GIVEN TASK
Scale the records from the line containing "Task: Check the 显示隐藏栏目 checkbox" down to the line containing "coord(97,546)", both included. Reproduce those lines alone, requests included, multiplying only the coordinates in the answers by 0.3, rounding each to a whole number with halves rounded up, and leaving every other number unchanged.

ROWS
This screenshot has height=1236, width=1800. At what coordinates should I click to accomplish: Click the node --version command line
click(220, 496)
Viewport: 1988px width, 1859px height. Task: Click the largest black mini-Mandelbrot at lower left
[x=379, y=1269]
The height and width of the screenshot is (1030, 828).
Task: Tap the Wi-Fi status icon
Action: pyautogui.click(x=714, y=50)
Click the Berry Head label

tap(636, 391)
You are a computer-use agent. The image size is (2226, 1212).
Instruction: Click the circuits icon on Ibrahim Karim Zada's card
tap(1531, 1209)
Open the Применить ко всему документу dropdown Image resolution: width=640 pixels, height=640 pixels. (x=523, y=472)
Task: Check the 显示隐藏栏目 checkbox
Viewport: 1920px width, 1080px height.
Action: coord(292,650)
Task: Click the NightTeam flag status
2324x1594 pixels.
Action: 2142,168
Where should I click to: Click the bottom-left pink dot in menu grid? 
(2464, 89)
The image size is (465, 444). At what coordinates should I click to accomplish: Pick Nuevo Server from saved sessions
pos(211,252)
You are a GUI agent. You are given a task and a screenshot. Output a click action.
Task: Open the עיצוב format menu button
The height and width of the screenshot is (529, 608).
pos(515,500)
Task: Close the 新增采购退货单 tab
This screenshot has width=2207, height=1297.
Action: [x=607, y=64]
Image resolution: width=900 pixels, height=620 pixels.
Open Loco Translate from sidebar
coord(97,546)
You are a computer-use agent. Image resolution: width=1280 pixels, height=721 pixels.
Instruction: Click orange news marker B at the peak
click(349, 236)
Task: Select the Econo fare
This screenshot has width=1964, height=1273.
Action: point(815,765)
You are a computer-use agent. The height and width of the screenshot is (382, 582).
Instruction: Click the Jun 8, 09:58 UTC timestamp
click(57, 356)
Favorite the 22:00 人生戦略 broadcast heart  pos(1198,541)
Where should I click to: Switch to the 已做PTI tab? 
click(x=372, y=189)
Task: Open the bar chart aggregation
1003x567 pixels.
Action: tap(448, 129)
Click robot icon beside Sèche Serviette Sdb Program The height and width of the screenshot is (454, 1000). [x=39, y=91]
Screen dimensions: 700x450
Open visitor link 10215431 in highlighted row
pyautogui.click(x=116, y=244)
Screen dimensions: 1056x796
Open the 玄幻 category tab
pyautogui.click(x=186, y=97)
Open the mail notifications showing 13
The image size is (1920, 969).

EXPECTED ANSWER
Task: Check the 显示隐藏栏目 checkbox
Viewport: 1920px width, 1080px height.
Action: coord(88,195)
Task: Click the NightTeam flag status
2324x1594 pixels.
Action: 643,50
Where should I click to: Click the bottom-left pink dot in menu grid? 
(739, 27)
The image size is (465, 444). At what coordinates should I click to accomplish: Pick Nuevo Server from saved sessions
pos(63,76)
You are a GUI agent. You are given a task and a screenshot. Output a click action.
Task: Open the עיצוב format menu button
The height and width of the screenshot is (529, 608).
pos(155,150)
Task: Close the 新增采购退货单 tab
This screenshot has width=2207, height=1297.
Action: [x=182, y=19]
Image resolution: width=900 pixels, height=620 pixels.
Open Loco Translate from sidebar
coord(29,164)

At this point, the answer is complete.